# Modbus Master



## ellawo (16 Februar 2011)

Hallo zusammen,

habe eine CPU 315-2DP mit einem CP 341-RS232C und ein Woodward 505e (Regler für Dampfturbinen).

Die CPU ist Master, der Woodward Slave.

Die Parameter sind frei wählbar und auch kein Problem.

Der Woodward gibt mir die Datenpunktliste wie Folgt an:
boolean writes
0:0001
..
0:0080

boolean read
1:0001
..
1:0208

analog read
3:0001
..
3:0120

analog writes
4:0001
..
4:0008


bei durchwühlen der Beschreibungen und Hilfe stoße ich immer nur auf FBs bei denen ich die Nummer der DBs auf der Slave CPU angeben muss. Da mir diese nicht bekannt sind und ich nur die Adressen laut Datenpunktliste kenn weiß ich nicht mehr weiter.
Bitte um Hilfe


----------



## profichip (16 Februar 2011)

Was willst Du den eigentlich machen? Das kommt aus deinem Post nicht so richtig raus.
-- Frank


----------



## bike (16 Februar 2011)

Das steht an welcher Stelle du Bool bzw Analog lesen und schreiben kannst.

So, jetzt schreib was du machen willst und dann kannst du das Problem lösen


bike


----------



## Lars Weiß (16 Februar 2011)

ellawo schrieb:


> bei durchwühlen der Beschreibungen und Hilfe stoße ich immer nur auf FBs bei denen ich die Nummer der DBs auf der Slave CPU angeben muss.



Und was ist das für eine Beschreibung ? Der Modbus kennt keine DBs und FBs, nur Register, Coils und Inputs.


----------



## ellawo (17 Februar 2011)

sorry für die schlechte beschreibung

möchte die adressen "boolean writes" (0:0001..0:0080) beschreiben

die "boolean read" (1:0001..1:0200 ) auslesen und in einem DB speichern

die "analog read" (3:0001..3:0120 ) ebenfalls

und die "analog writes" (4:0001..4:0008 ) wieder beschreiben


als SLAVE ist das ganze ja recht einfach aber als MASTER hab ich wie gesagt nur den FB 7+8 (im beispeil projekt zXX21_04_PtP_Com_MODMA) gefunden
wo die daten aus einem DB in einen DB der partner CPU gesendet werden
jedoch ist mir da kein DB bekannt und ich weiß nicht wie bzw wo ich angeben kann auf welches Register gesendet bzw von welchem Register gelesen werden soll

in dem Programm steht im DB der gesendet wird als BYTE 0 die SLAVE Adresse und im BYTE 1 der Funktionscode...reicht das schon?
····················
Gestellte Aufgabe 1 »
Welches Gerät ist im Forenthread zu Modbus der Slave?
Gestellte Aufgabe 2 »
Gib den Abschnitt des Forenthreads von „habe eine CPU“ bis „auch kein Problem.“ noch einmal wieder und tausche dabei „Parameter“ gegen „Einstellungen“ aus.
Die Daten werden hierfür nicht gebraucht.

Datenauszug »
····················
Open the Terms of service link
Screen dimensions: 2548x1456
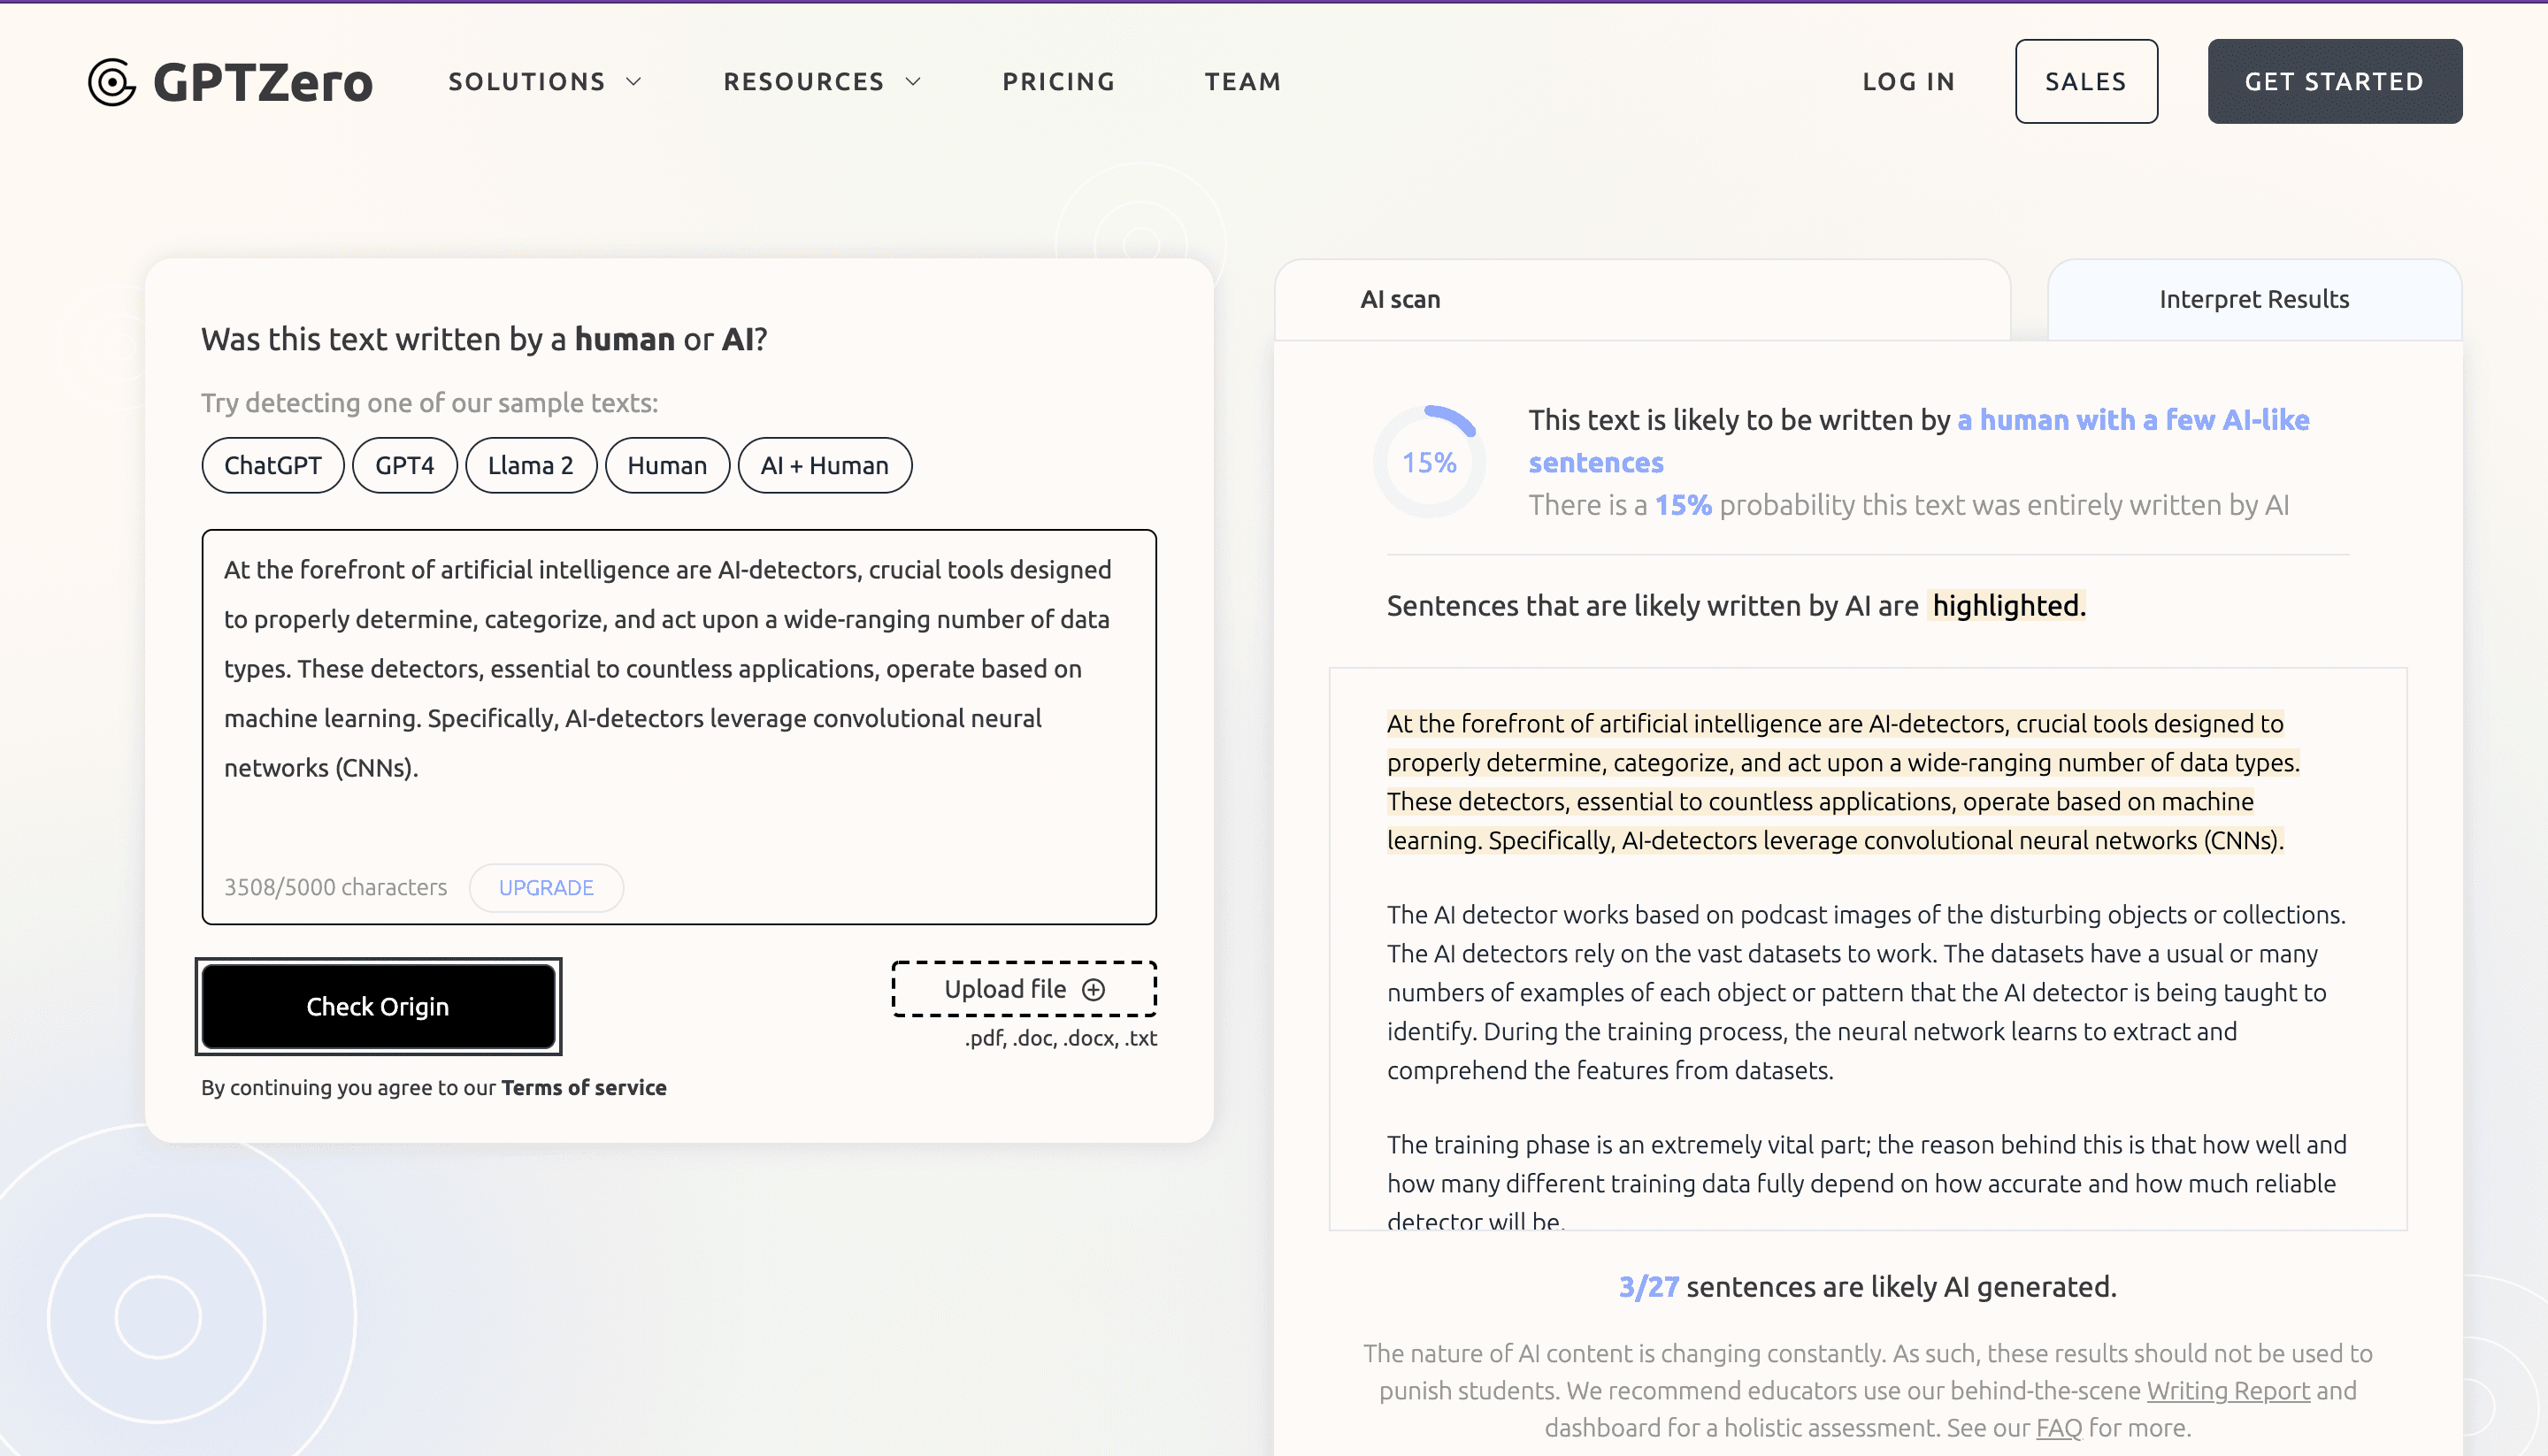click(583, 1088)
····················
Schriftliche Lösung 1 »
Der Woodward 505e, ein Regler für Dampfturbinen.

Schriftliche Lösung 2 »
habe eine CPU 315-2DP mit einem CP 341-RS232C und ein Woodward 505e (Regler für Dampfturbinen).

Die CPU ist Master, der Woodward Slave.

Die Einstellungen sind frei wählbar und auch kein Problem.